Modified Akima Interpolation

The modified Akima interpolant takes non-equispaced data and interpolates between them via cubic Hermite polynomials whose slopes are chosen by a modification of a geometric construction proposed by Akima. The modification is given by Cosmin Ionita and agrees with Matlab's version. The interpolant is C1 and evaluation has 𝑶(log(N)) complexity. This is faster than barycentric rational interpolation, but also less smooth.

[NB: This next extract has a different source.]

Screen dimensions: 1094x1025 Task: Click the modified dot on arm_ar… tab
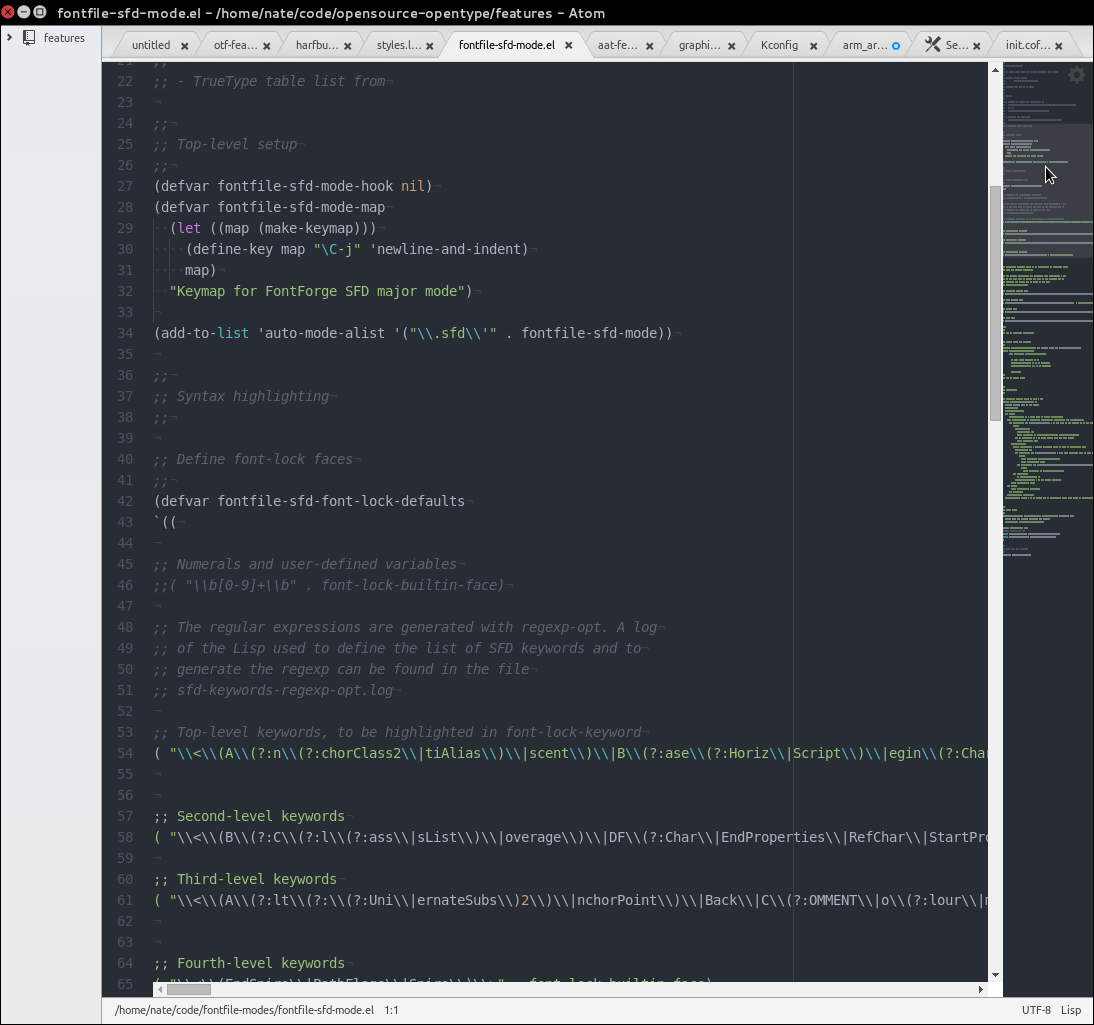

An example usage is as follows:

std::vector<double> x{1, 5, 9 , 12};
std::vector<double> y{8,17, 4, -3};
using boost::math::interpolators::makima;
auto spline = makima(std::move(x), std::move(y));
// evaluate at a point:
double z = spline(3.4);
// evaluate derivative at a point:
double zprime =;

Periodically, it is helpful to see what data the interpolator has, and the slopes it has chosen. This can be achieved via

std::cout << spline << "\n";

Note that the interpolator is pimpl'd, so that copying the class is cheap, and hence it can be shared between threads. (The call operator and .prime() are threadsafe.)

One unique aspect of this interpolator is that it can be updated in constant time. Hence we can use boost::circular_buffer to do real-time interpolation:

#include <boost/circular_buffer.hpp>
boost::circular_buffer<double> initial_x{1,2,3,4};
boost::circular_buffer<double> initial_y{4,5,6,7};
auto circular_akima = makima(std::move(initial_x), std::move(initial_y));
// interpolate via call operation:
double y = circular_akima(3.5);
// add new data:
circular_akima.push_back(5, 8);
// interpolat at 4.5:
y = circular_akima(4.5);

The modified Akima spline compared to the cubic B-spline. The modified Akima spline oscillates less than the cubic spline, but has less smoothness and is not exact on quadratic polynomials.

Complexity and Performance

The complexity and performance is identical to that of the cubic Hermite interpolator, since this object simply constructs derivatives and forwards the data to cubic_hermite.hpp.